In October 1997, the Gagosian Art Gallery in New York introduced a new photographer to its fashionable clientele. Manhattan was a long way from Bamako in Mali where, in the 1950s and early 1960s, Seydou Keita served a different kind of market. By the 90s he was long retired, but in his day he had been a studio photographer of national renown.
"Seydou Keita was the place to go if you wanted to have a beautiful image of yourself. That was the studio to go for the local bourgeoisie and even for the middle class who wanted to grow in the social level." (N'Gone Fall, Curator)
Keita's studio had a ready a supply of desirable props for clients to pose with as if they were their own.
"Bicycles, mopeds, cars, the props went from small to medium to large. Vespas were average but a car was luxury. And it didn't just stop at one he had lots, so people thought he was well-off and for the time he was." (Lancina Keita, brother of Seydou Keita)
Seydou Keita would have remained a strictly local hero if three of his photographs hadn't turned up in a show of African art in New York, in 1991. The pictures were attributed to the world's most prolific photographer 'Unknown'. On seeing the exhibition, Andre Magnin, a Parisian curator, set off for Mali immediately with photocopies from the photos from the catalogue as his only lead. By asking around he managed to track the 'unknown' photographer down.
"So I went to Seydou Keita and introduced myself and I showed him the photocopies and he said they're mine and he was astounded that someone would come so far for this.
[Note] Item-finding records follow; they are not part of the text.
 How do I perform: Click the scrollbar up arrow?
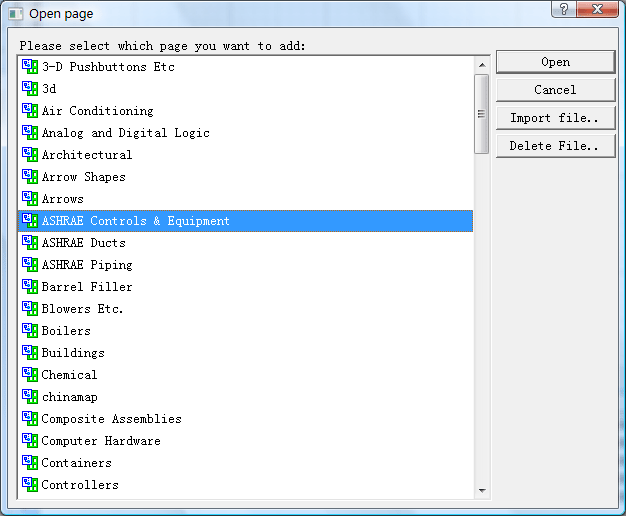482,65
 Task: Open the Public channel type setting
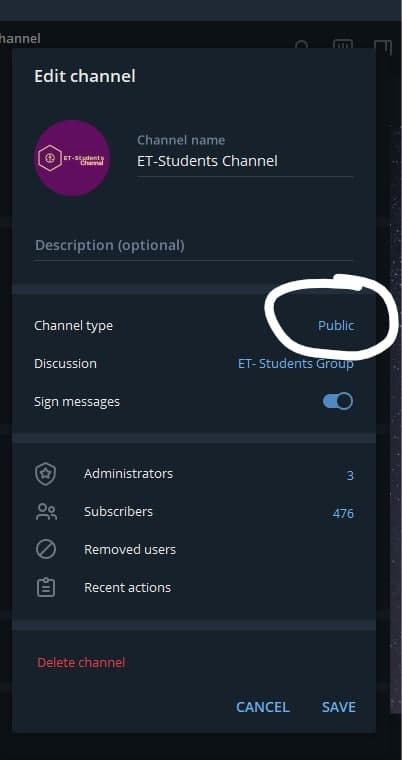coord(336,325)
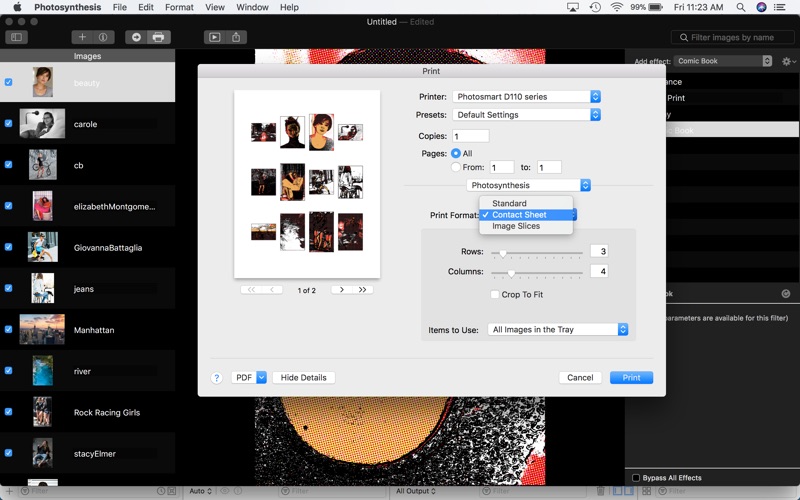Uncheck the carole image checkbox
Image resolution: width=800 pixels, height=500 pixels.
[8, 123]
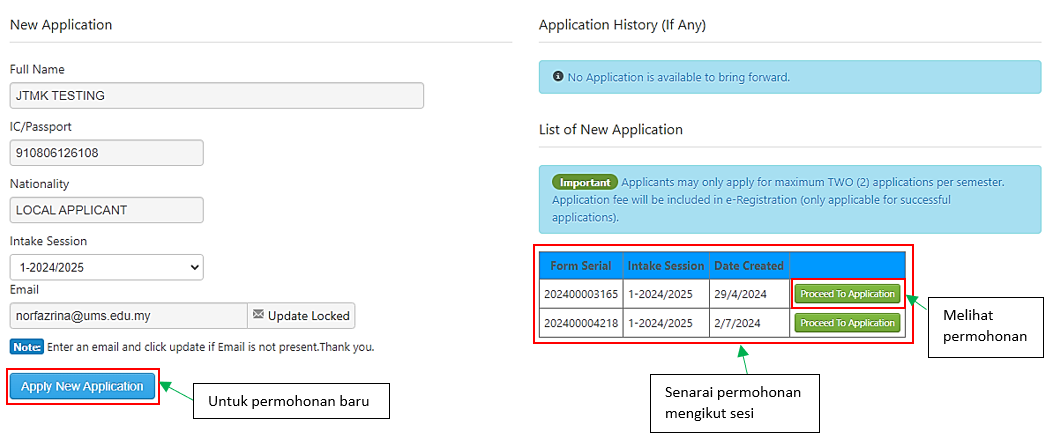1053x445 pixels.
Task: Click the envelope icon beside Update Locked
Action: [258, 315]
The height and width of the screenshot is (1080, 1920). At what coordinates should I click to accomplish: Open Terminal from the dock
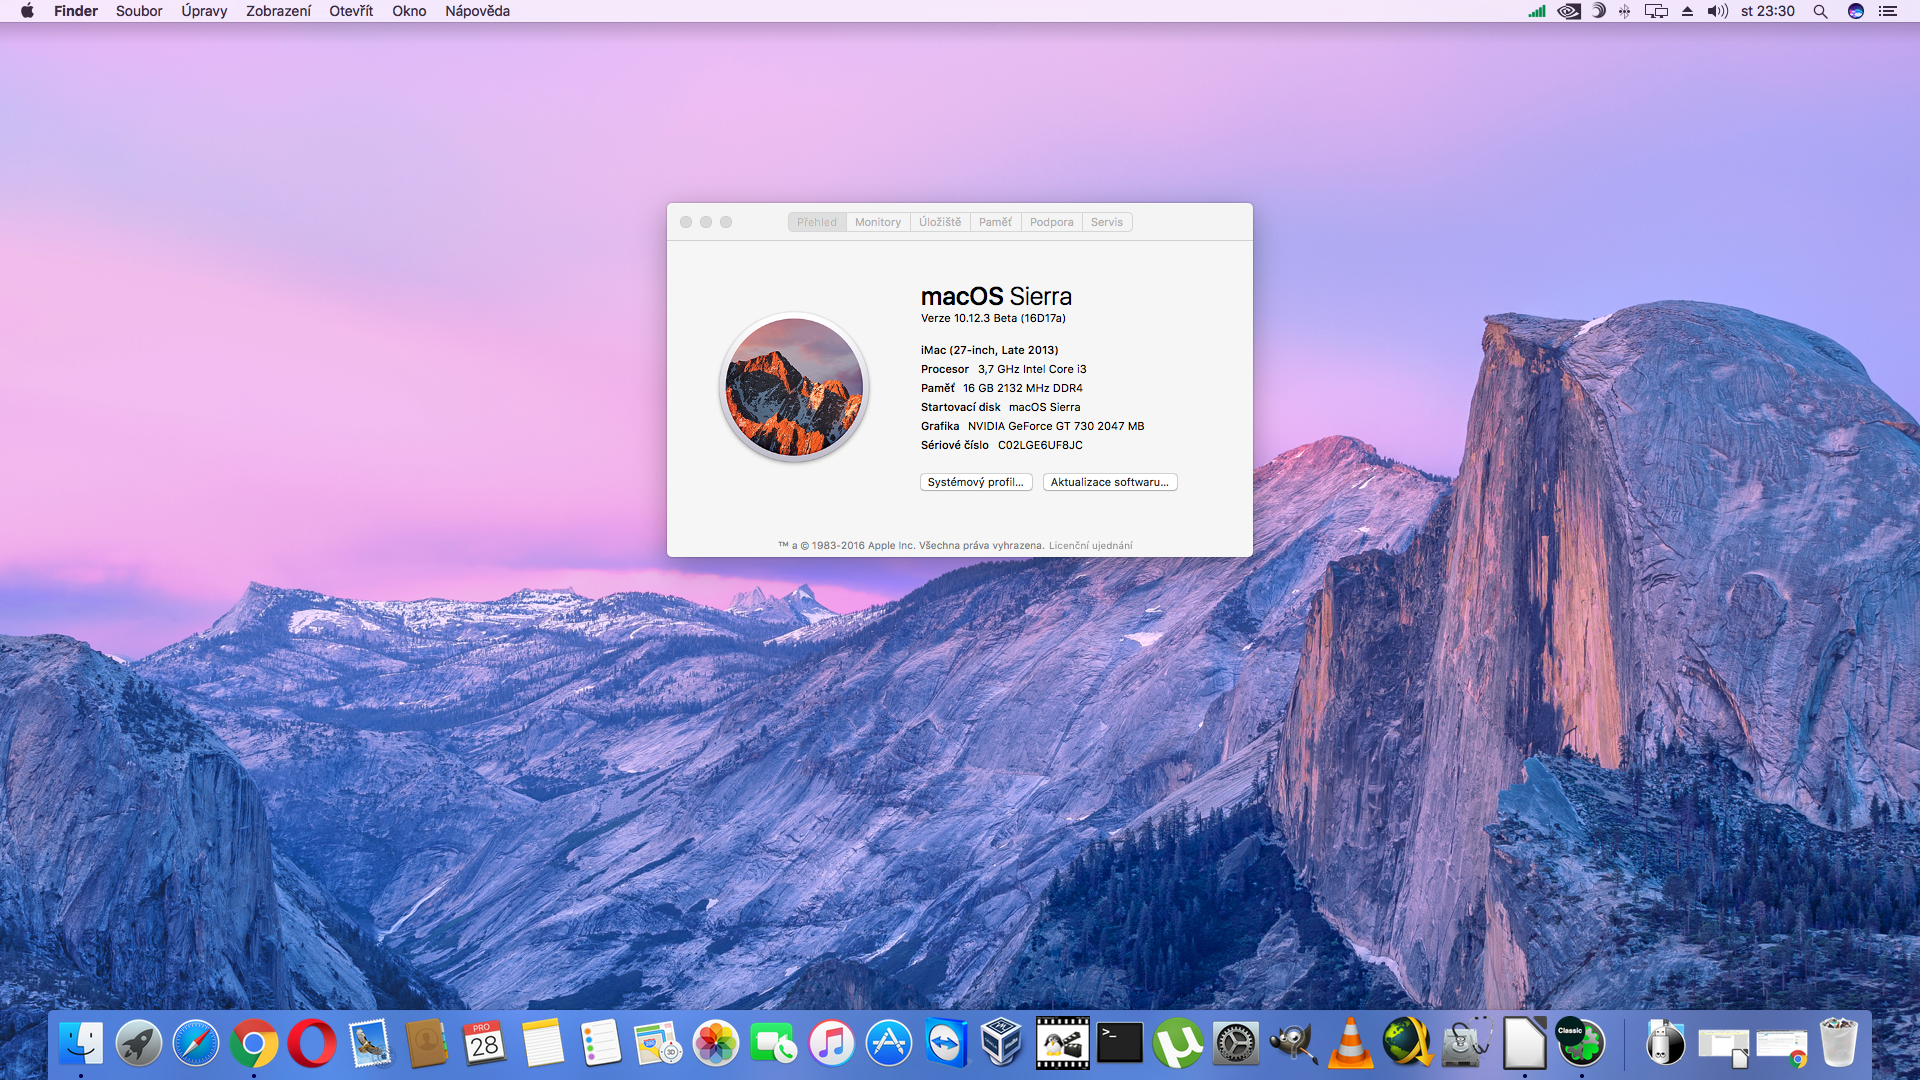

So I explained to him that we were putting together a collection and were interested, amongst other things, in photography". (Andre Magnin, Curator)
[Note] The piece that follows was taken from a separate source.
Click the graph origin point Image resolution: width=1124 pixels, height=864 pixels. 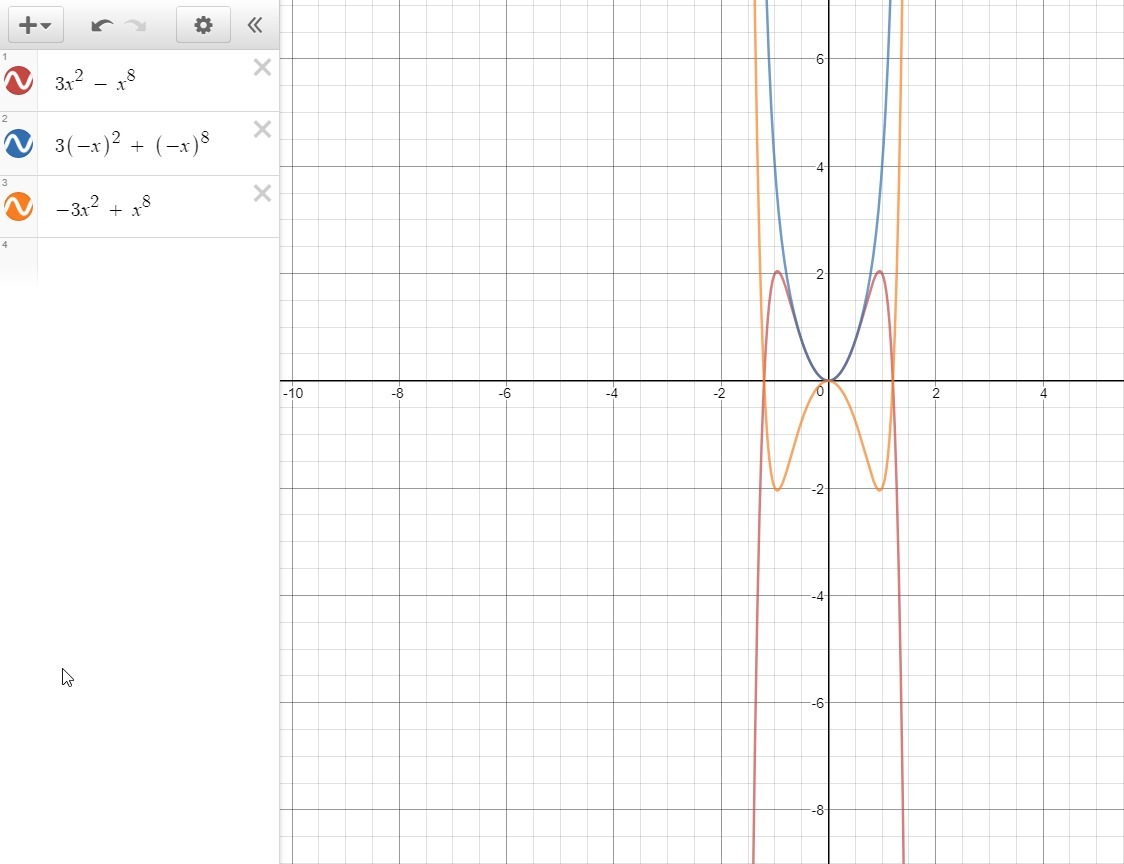[829, 381]
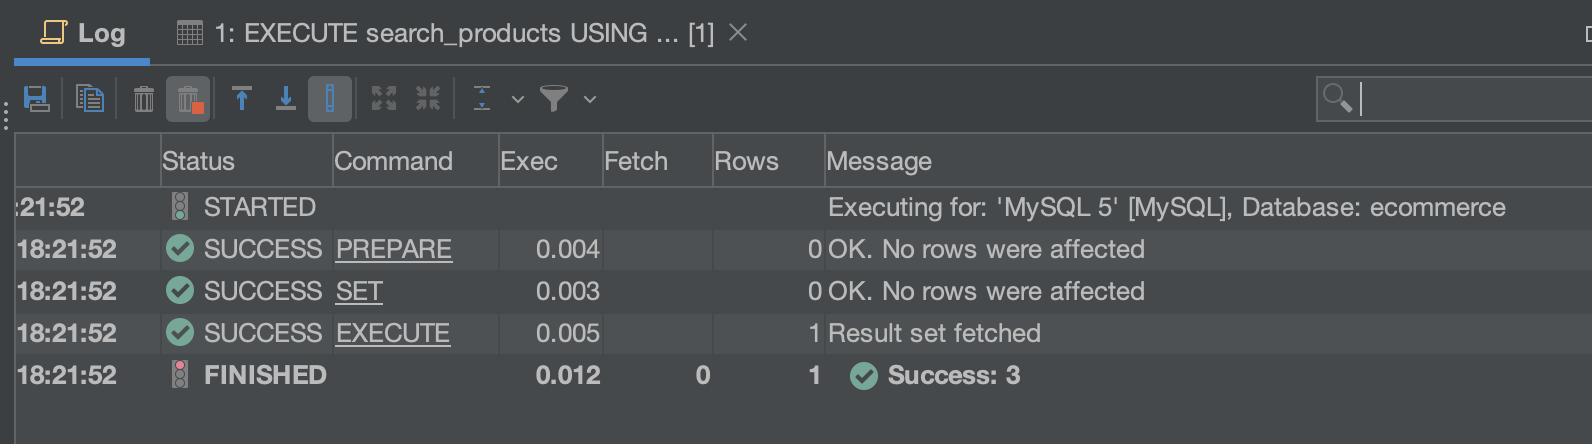The image size is (1592, 444).
Task: Open the EXECUTE command link
Action: [x=393, y=333]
Magnin left Mali trusted with some of Keita's negatives hoping to find a new audience for his work in the West. With Magnin as a guide around the art market Keita's photos, some now blown up to 80 times their original size, migrated from the living room walls of Bamako to the gallery walls of the Cartier Foundation, in Paris, and the Gagosian, in New York.
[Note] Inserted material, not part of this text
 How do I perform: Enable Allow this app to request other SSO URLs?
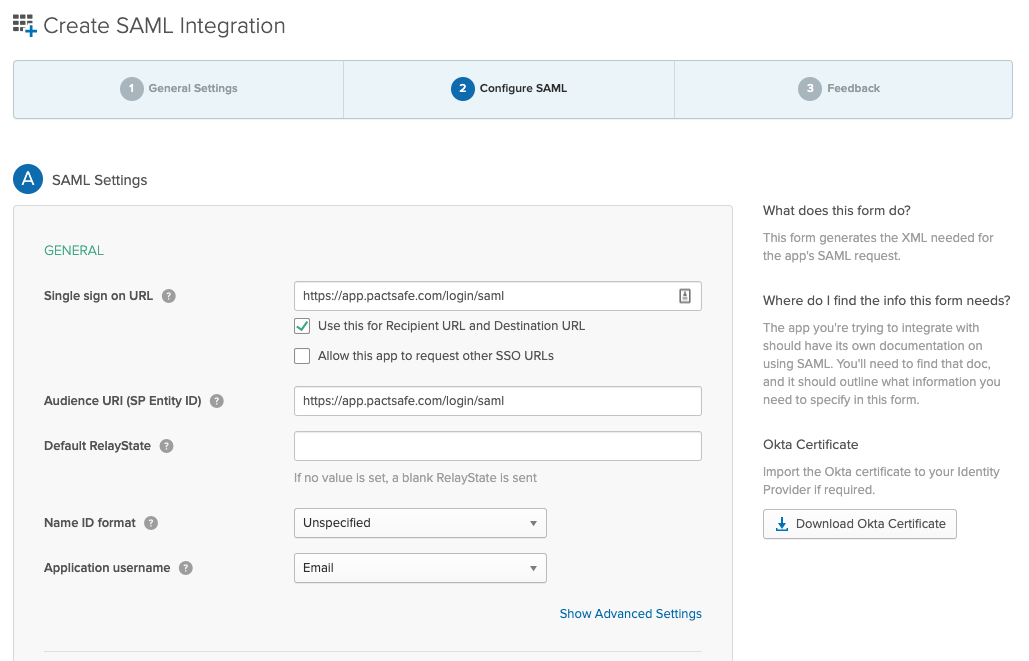point(302,356)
"There were 2000 people at that opening at the Gagosian, it was a huge success everybody was there and knocked out by those photographs and they congratulated Keita on his work and Keita was extremely proud."(Andre Magnin, Curator)
He was also becoming extremely rich. His photographs were now selling for up to $16,000 a piece. He was even commissioned to shoot a fashion story for top American style magazine Harper's Bazaar.